The current situation is more nuanced and involves pros and cons for Alex Salmond as he tries to beat off the strong challenge from Labour, (if not strong specifically from Iain Gray). The White Paper was called ‘Your Scotland, Your Choice’ and so it remains as we are back to hearing the same arguments as we did in 2007.

Advantages to dropping the Bill

– The Bill has not been blemished by the stain of parliamentary defeat so maintains a purity that may invite public popularity while simultaneously repelling attacks from opposing parties.

– One cannot reasonably take a rejected proposal to the people to ‘let them have their say’ when those same people’s representatives have just voted down that same policy proposal. Although we know what the result would have been had a vote taken place, an independence referendum is as valid a topic for discussion as, say, the economy and education, if Parliament hasn’t just had its say on the matter.

– Party morale will remain higher knowing that it won’t just be an SNP majority or SNP/Green coalition that can deliver a referendum, as would have been the case if each of Labour, Lib Dems and Tories had just voted no to a referendum in late 2010.

– With unionist MPs from both sides of the border already having considered backing a referendum in order to end the issue once and for all, there is every chance that such a view may be taken once more after the heat of an election contest has faded and the posturing gives way to consensus-building.

Disadvantages to dropping the Bill

– this adds credence to the various suggestions that the SNP has broken too many of the manifesto commitments that carried it into Government in the first place (LIT, dumping student debt, class sizes, PE in schools, free fruit in schools, Scottish Futures Trust).
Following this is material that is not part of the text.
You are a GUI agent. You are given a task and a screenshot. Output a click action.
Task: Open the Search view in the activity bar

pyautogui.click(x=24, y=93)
The din will soon be a cacophony, with varying degrees of justification for each pledge.

– a sceptical public may wonder at the lack of urgency from the SNP, urging Scotland to be independent for its economy’s sake, but reluctant to get on with discussing the merits of holding a referendum which would get us there and oddly content to procrastinate on the matter.

– What was the National Conversation for, not to mention the civil service hours spent on referendum questions, if the corresponding Bill wasn’t even going to be put before Parliament? Money has been wasted in the past four years and, given the cuts that are on their way, that could be a damaging mistake if the amount is quantified and significant.

Were Labour to win power next year and the SNP to find themselves coming through their perfect storm and into the calmer but unwanted waters of Opposition with little to nothing to show for it, history may not be kind to the Nationalists with regards its tactics on independence and the 2007-2011 parliamentary term.

The situation would beg the question – how did a decades-old Nationalist party, having formed the first Government in its history, fail to put a Referendum Bill before Parliament and argue their case for independence in the national Parliament in the full glare of the public and the national media?

I do not know how Holyrood works in detail but, for the SNP’s sake and if there is still time, this Referendum Bill should be put before MSPs as the strawman that it is and Gray, Goldie and Scott should be forced into voting it down. Only then can the opposition leaders be clearly painted as the obstacles to Scots having a say on Scotland’s future.

I am sure historians would pick better words than these but ‘bottled it’ might be the settled historical opinion if this reported rethink on a referendum is realised.

Indeed, Alex Salmond famously claimed that Gordon Brown was ‘the feartie fae Fife’ but the First Minister’s not very brave manoeuvrings with this referendum could ironically peg him as ‘the bottler fae Banff’.

Paradise lost? Power lost? Party leader lost? We could see the SNP selecting a new party leader in mid-2011 if this all goes horribly wrong and, amidst the internal conflict that that would inevitably cause, also the prospect of the Nats remaining in Opposition for a few parliamentary terms to come. Poetic justice perhaps for those outwith the SNP who have so consistently failed to shine in Salmond’s shadow.

This is an enormous decision for the SNP and, while there is still all to play for for the Nats, there is also everything to lose.